Marshall Howard Saville (1867-1935) was a professor of archaeology at Columbia University, and a founding member of the Explorers Club. He was an early director of New York's Museum of the American Indian. In the course of many projects in Central and South America, he gained the expertise to produce these essays for the burgeoning United States intelligence community. Some or all were circulated internally as United States Military Intelligence Weekly Summaries (later republished in 1978).

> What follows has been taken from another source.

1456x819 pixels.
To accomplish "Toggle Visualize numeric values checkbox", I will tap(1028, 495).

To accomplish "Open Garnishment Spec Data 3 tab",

Included are: "The Nicaraguan Situation," 29 October 1918; "Impending Costa Rican Revolution," 29 October 1918; "The Extension of American Influence in Paraguay," 7 November 1918; "Dutch Guiana or Surinam," 12 November 1918; "The Proposed Union of Salvador and Honduras," 13 November 1918; "Cuban Political Tendencies," 16 November 1918; "The Colombian Problem," 19 November 1918; "The South American Alsace-Lorraine" (on the Chile-Peru border dispute), 19 November 1918; "The Relation of Chile and Argentina," 22 November 1918; and "Chile-Peruvian Dispute," 4 December 1918. Provenance: found among Saville's manuscripts at a Connecticut estate sale.